Ранее Прюллер после своего последнего пребывания в госпитале подумывал «о переходе в сферу доктора Геббельса».
Постепенно я привык к тому факту, что по крайней мере на еще длительное время мне придется распрощаться с фронтом. Но любая новость оттуда, в письме или устно, заставляет меня желать начать все сначала. И будто молнией среди ясного неба стало для меня письмо от Хагмюллера. Он сгоряча сообщил мне, будто бы руководство NSF– (сокращенно политический офицер, национал-социалист, отвечающий за идеологическую работу) желало бы видеть меня в рядах дивизии, и я срочно должен поставить его в известность, как я смогу выехать туда кратчайшим путем, если я физически способен принять это предложение.

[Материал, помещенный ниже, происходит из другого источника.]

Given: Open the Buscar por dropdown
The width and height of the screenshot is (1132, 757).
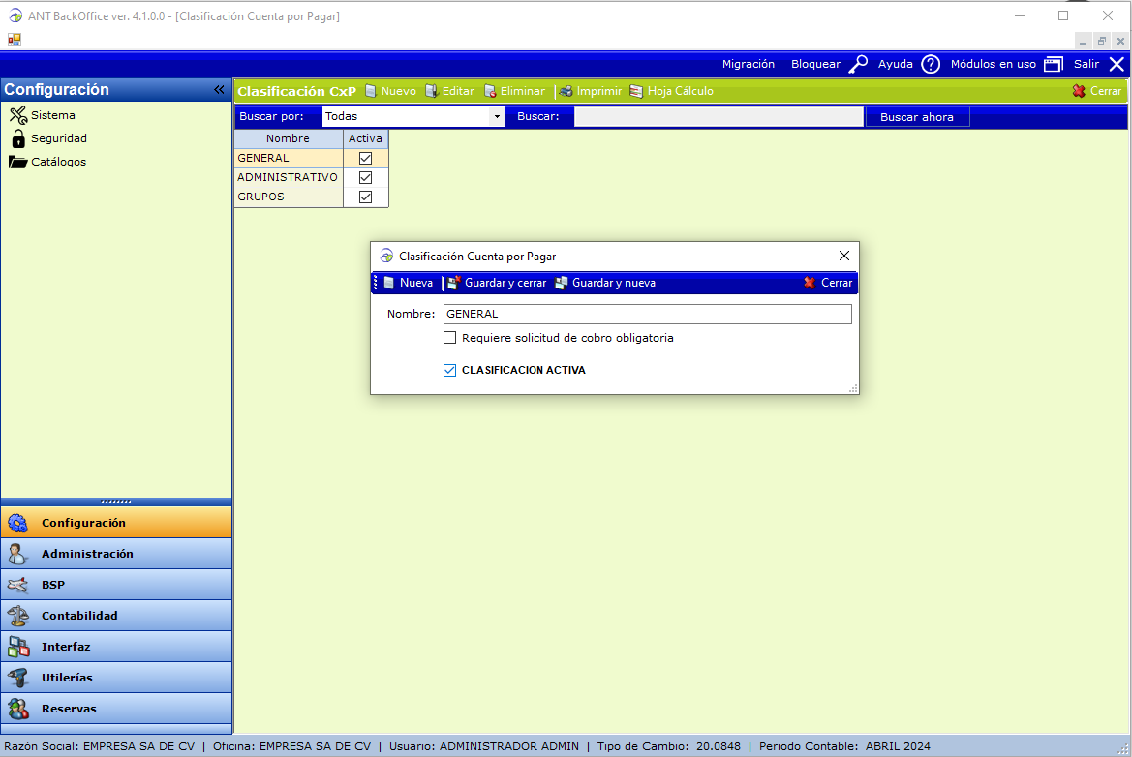Looking at the screenshot, I should coord(498,116).
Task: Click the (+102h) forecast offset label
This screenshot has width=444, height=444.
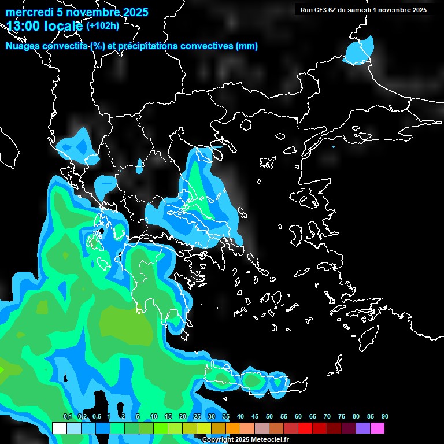Action: click(x=102, y=26)
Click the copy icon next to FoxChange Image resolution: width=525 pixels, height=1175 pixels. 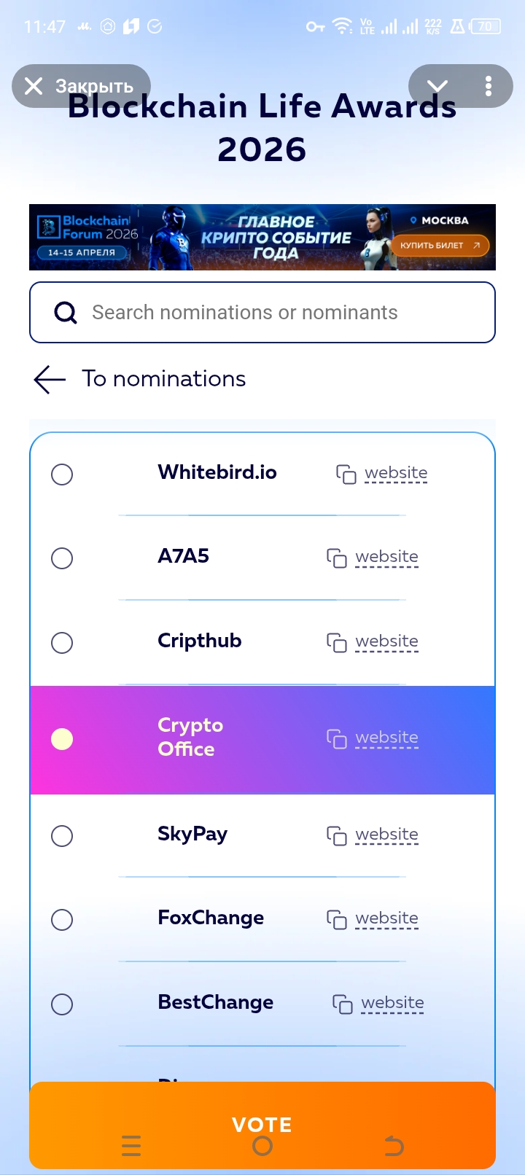tap(336, 920)
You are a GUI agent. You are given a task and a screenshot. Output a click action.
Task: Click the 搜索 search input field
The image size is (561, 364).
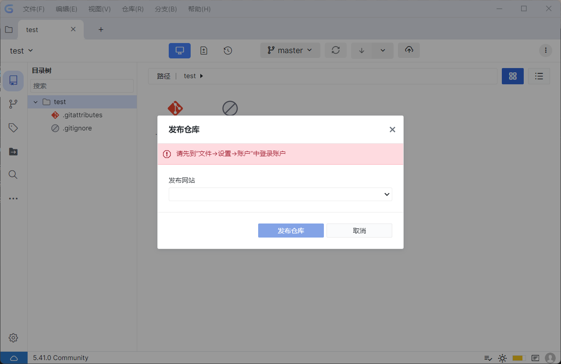point(82,85)
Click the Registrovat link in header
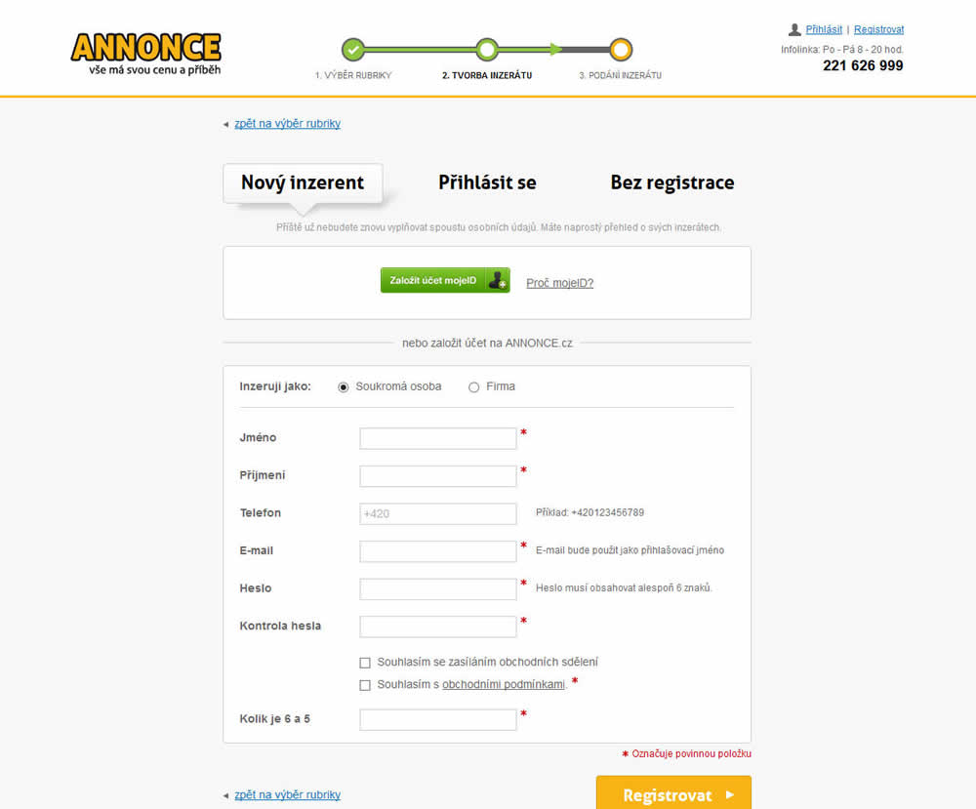Image resolution: width=976 pixels, height=809 pixels. coord(878,29)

Место дивизионного офицера NSFO, конечно, не имеет ничего общего с полем боя; это штабная должность, но все же здесь не занимаются, скажем, делами страховой компании. Но где в наше время можно найти безопасное место? Прекрасная миссия: политически ориентировать 20 тысяч солдат, [125] быть их политическим вождем, то есть поднимать их духовные силы, моральный дух, поднимать их на высший уровень и тем самым влиять на боевой дух целой дивизии!
Ты уже успела узнать меня за эти годы и сразу же догадаешься о том, как я отреагировал. Я принял предложение с величайшей готовностью.

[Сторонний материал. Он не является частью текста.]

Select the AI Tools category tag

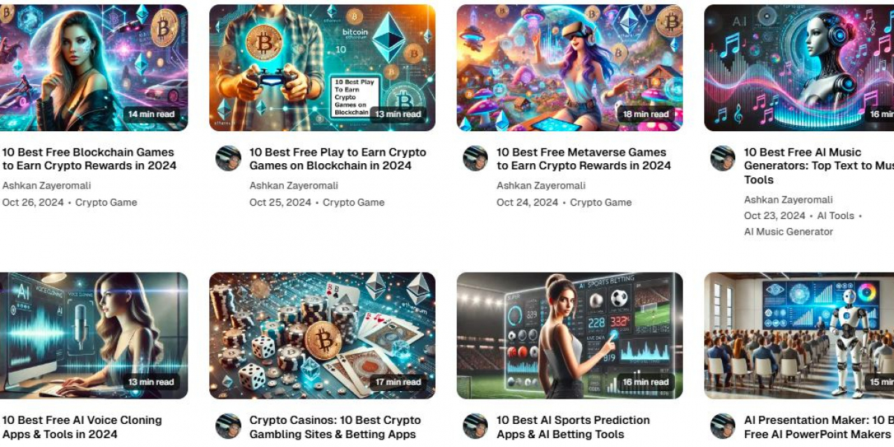836,215
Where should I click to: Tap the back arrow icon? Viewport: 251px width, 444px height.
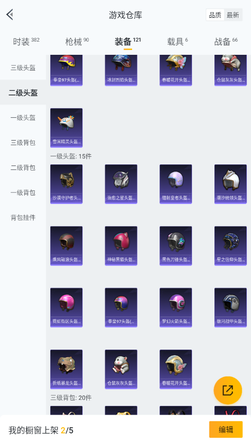coord(10,15)
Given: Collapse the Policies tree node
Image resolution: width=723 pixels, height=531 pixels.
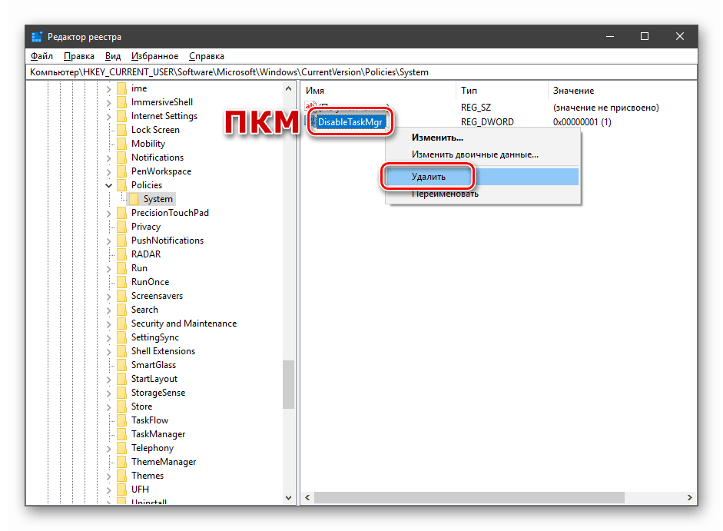Looking at the screenshot, I should coord(109,185).
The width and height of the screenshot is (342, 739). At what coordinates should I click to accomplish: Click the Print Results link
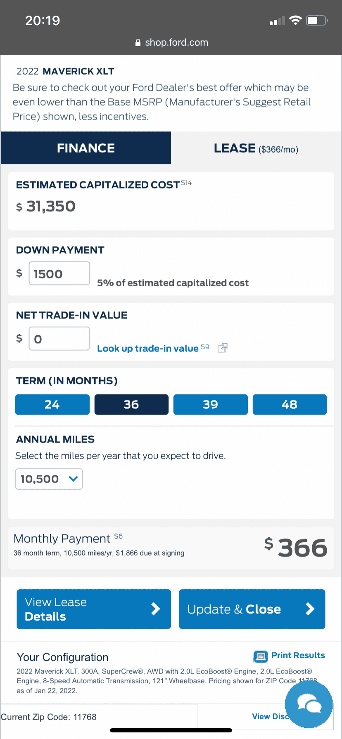[298, 655]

…Сегодня я написал, а также отослал свой ответ телеграфом, что физически в состоянии выполнять эту работу, и попросил предоставить мне место в главном штабе танковых войск. К сожалению, наш телеграф в Бамберге разрушен, как и в Нюрнберге, но, возможно, мой ответ попадет в нужные руки в течение нескольких дней… Перед этим нам должны дать двухнедельный отпуск, в такую чудесную погоду, разве это не прекрасно?… Не печалься по поводу того, что я сделал; лучше гордись, что я не принадлежу к тем, что всеми силами стараются оказаться подальше от передовой… Подумай о словах фюрера, с которыми он однажды обратился к гаулейтерам: «Если бы хоть 10 процентов населения Германии были настоящими идеалистами, эта война давно была бы выиграна». Я хотел бы принадлежать к этому счастливому меньшинству. И ты тоже должна принадлежать к нему…

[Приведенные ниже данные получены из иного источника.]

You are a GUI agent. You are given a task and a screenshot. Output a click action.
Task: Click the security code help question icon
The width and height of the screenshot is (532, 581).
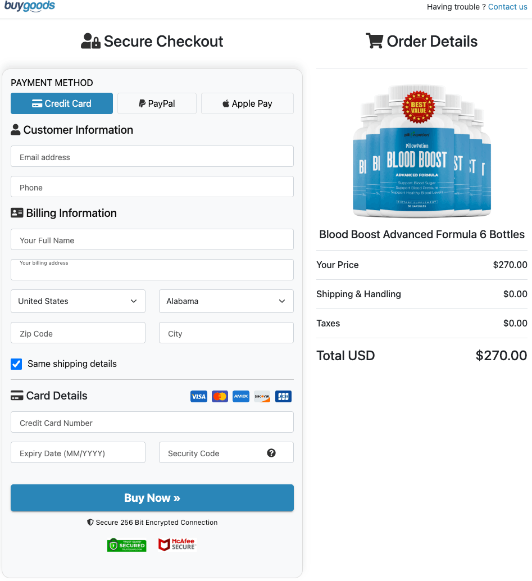[x=271, y=453]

Лишь быстрое замечание, чтобы сообщить тебе о тех великих событиях, что произошли. Возможно, ты уже слышала об этом по радио. Англо-американские войска прорвались у Оппенхайма [на Рейне южнее Майнца] и продвинулись до Ашаффенбурга, в 130 км отсюда. Более того, они выбросили воздушный десант у Фульды, в 100 км отсюда… В большой спешке (немцами) создается новая армия в Бамберге, и в связи с этим школу, вероятно, распустят… Положение вновь очень серьезное, но мы должны продолжать держать головы выше в этот решающий момент. Нам придется остановить их… Так дальше продолжаться не может; нужны перемены. И эти перемены придут, я уверен в этом.
Последняя часть военного дневника Прюллера, которую он восстановил незадолго до окончания боевых действий.
Четырнадцатая тетрадь моего военного дневника утеряна вместе с моим багажом. Я не могу восстановить во всех подробностях то, что там было написано, и в силах лишь реконструировать события, но я считаю, что не упустил ничего важного.
Печально видеть, что лишь немногие из немцев говорят о решительном повороте в нашей борьбе не на жизнь, а на смерть; лишь немногие все еще употребляют слово «победа». А ведь осенью 1942 г. все население нашей страны и, конечно, мы, солдаты, были более чем уверены в великой победе Германии. В то время 150 миллионов человек в рейхе [126] до хрипоты надрывали глотки в воплях о наших несравненных победах; а сегодня лишь идеалисты-наци довоенного времени, которые, сжав губы, держатся за свои убеждения, которые неотделимы от их верности фюреру, пусть даже земля готова в любой момент разверзнуться над нашими головами.